2. Wesleyan students should refer to their pre-departure materials for information on travel assistance through International SOS. The assistance number is +1 215 942 8478
It is not a good idea to change medications or stop taking them before going abroad, as this is a relatively stressful event (even simple things, at least at first, will seem complicated). Students should bring all the medication they will need for the entire semester. Since our local insurance does not include a pharmaceutical plan, we cannot guarantee that students’ medications would be less costly abroad. Wesleyan’s study abroad health insurance does not cover prescriptions obtained in the US. Students must contact their American insurance company well before departure and request the necessary supply. Insurance companies must normally seek authorization from the student’s doctor and enter an “override” to provide the student upfront with the medications needed for such a long period. Students should bring medications in the original container, in case they need to purchase them in Spain. Finally, if the student’s insurer will only allow the student to bring a partial supply of medication for the semester, the program recommends the student bring a clearly written prescription for the balance to be filled in Spain (but reimbursed by the student’s American insurer). This is preferable to having medications mailed from the U.S. by post, because they can be held up for a week or more at Customs and retrieval can sometimes be difficult (even impossible) and costly.

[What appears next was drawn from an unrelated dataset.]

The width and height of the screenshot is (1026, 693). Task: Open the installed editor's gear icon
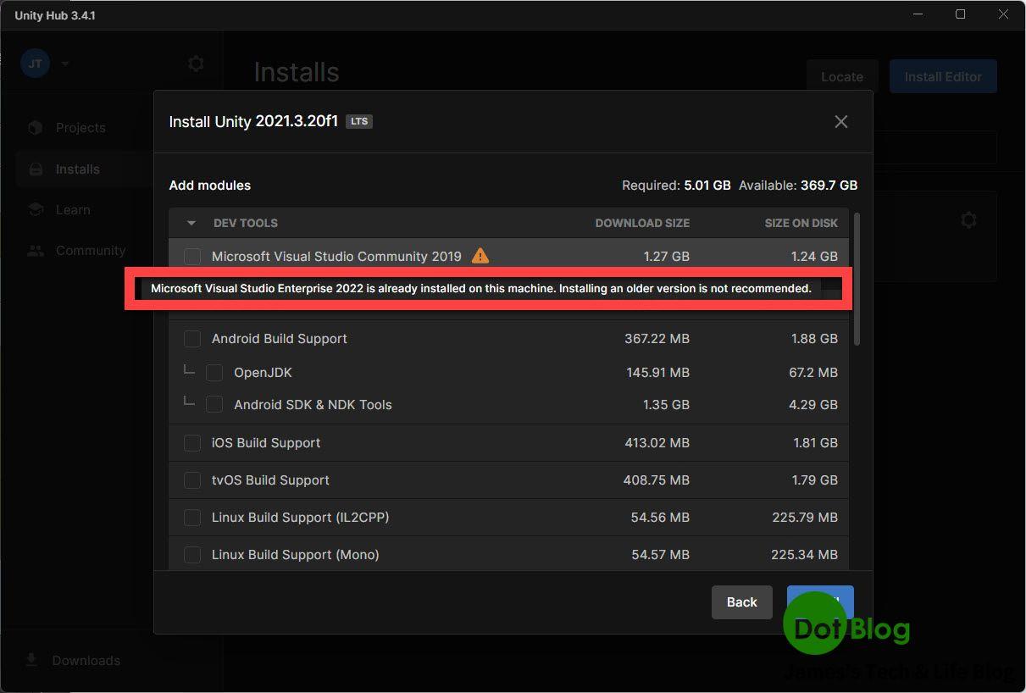968,219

Students with Special Medical Needs
Mobility International USA (MIUSA) is an organization dedicated to facilitating an international experience for students with special medical needs. Before leaving home, such students should consult this organization’s website at: http://www.miusa.org.
Behavioral Health Resources
|IMPORTANT SAFETY PRECAUTIONS
Madrid is a very safe city. But as in any unfamiliar urban environment or tourist destination, travelers confront special risks. Major European cities are more liable to suffer from petty crime (such as pickpocketing) than violent crime. It is crucial that students understand the potential risks in Madrid or in any other major city they might visit.The following measures should help ensure your safety and minimize the likelihood of trouble. We strongly urge you to abide by them. Before you depart:
While in Madrid:
Everyone is required by law in Spain (and Europe) to carry official identification on them at all times: for Americans, the only legitimate i.d. is the passport.
In accord with recommendations of the U.S. Embassy, for security reasons the VWM program staff recommends that students carry a clear, color photocopy of their passport on them and that they leave the passport itself at home or, while traveling, in their hotel room. Keep in mind that the photocopy has no legal status, but it is better than carrying no passport at all or losing the passport. Most businesses (e.g., restaurants) will accept the photocopy for credit-card purchases and law-enforcement officers will look a little more benignly on it than carrying nothing at all. However, for any official business with the bank or with the police, students will be required to carry (or retrieve) their passport.
Students should always travel with their passport when leaving Madrid for longer than a day trip. And they should carry other forms of ID, such as their international student identification or the student card from the UC3M as well.